Supplied material |
.....
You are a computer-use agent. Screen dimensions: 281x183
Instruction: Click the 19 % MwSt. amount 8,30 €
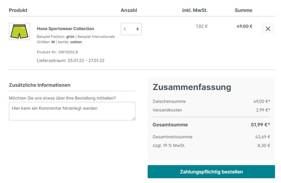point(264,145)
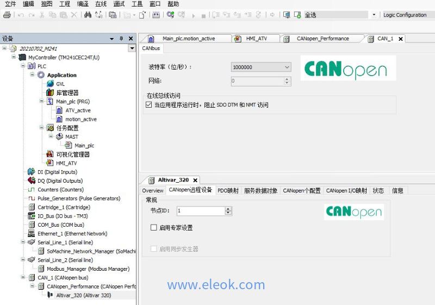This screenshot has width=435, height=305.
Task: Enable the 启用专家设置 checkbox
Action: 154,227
.....
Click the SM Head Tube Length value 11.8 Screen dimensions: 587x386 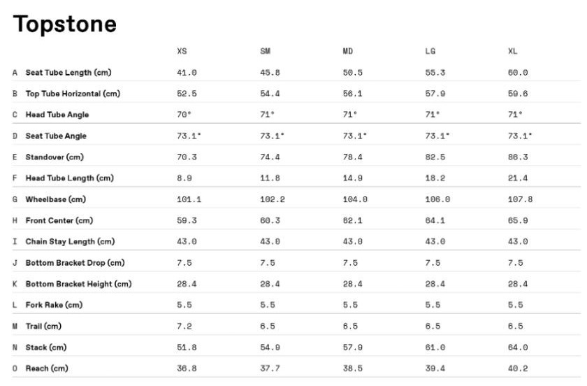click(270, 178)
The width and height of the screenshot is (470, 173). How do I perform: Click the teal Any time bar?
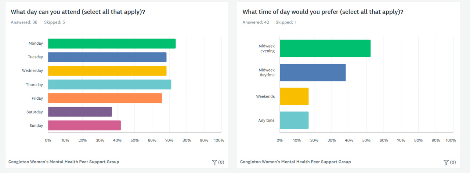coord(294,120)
.....
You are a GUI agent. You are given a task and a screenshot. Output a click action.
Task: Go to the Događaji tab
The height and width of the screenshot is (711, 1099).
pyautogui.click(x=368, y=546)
.....
Your objective |
Report how many lines in the records above contain the word "agent", giving only the number.

Problem solution |
2